Copy the listing from the line with "Identify the location of column-team: Team." through the end, changing "Describe" to "Explain" and leaving everything else as it is.

Dataset entries

* * *

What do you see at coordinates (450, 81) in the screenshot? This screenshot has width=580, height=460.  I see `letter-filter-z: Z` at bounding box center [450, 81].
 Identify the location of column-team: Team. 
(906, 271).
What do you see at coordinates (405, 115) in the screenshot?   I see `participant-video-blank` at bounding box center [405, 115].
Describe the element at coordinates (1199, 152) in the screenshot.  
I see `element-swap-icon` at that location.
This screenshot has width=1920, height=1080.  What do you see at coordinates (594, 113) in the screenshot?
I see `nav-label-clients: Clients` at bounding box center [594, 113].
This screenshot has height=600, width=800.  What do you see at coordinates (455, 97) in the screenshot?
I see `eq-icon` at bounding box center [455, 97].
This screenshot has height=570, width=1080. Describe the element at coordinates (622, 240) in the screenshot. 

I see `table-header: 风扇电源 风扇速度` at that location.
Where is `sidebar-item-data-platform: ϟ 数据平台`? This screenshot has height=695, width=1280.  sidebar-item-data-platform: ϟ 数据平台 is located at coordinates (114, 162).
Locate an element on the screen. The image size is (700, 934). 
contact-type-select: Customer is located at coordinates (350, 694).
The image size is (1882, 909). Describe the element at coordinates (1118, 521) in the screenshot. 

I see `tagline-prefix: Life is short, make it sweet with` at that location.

* * *

● **Worked solution**:
 Identify the location of column-team: Team. 
(906, 271).
What do you see at coordinates (405, 115) in the screenshot?   I see `participant-video-blank` at bounding box center [405, 115].
Explain the element at coordinates (1199, 152) in the screenshot.  
I see `element-swap-icon` at that location.
This screenshot has width=1920, height=1080.  What do you see at coordinates (594, 113) in the screenshot?
I see `nav-label-clients: Clients` at bounding box center [594, 113].
This screenshot has height=600, width=800.  What do you see at coordinates (455, 97) in the screenshot?
I see `eq-icon` at bounding box center [455, 97].
This screenshot has height=570, width=1080. Explain the element at coordinates (622, 240) in the screenshot. 

I see `table-header: 风扇电源 风扇速度` at that location.
Where is `sidebar-item-data-platform: ϟ 数据平台`? This screenshot has height=695, width=1280.  sidebar-item-data-platform: ϟ 数据平台 is located at coordinates (114, 162).
Locate an element on the screen. The image size is (700, 934). 
contact-type-select: Customer is located at coordinates (350, 694).
The image size is (1882, 909). Explain the element at coordinates (1118, 521) in the screenshot. 

I see `tagline-prefix: Life is short, make it sweet with` at that location.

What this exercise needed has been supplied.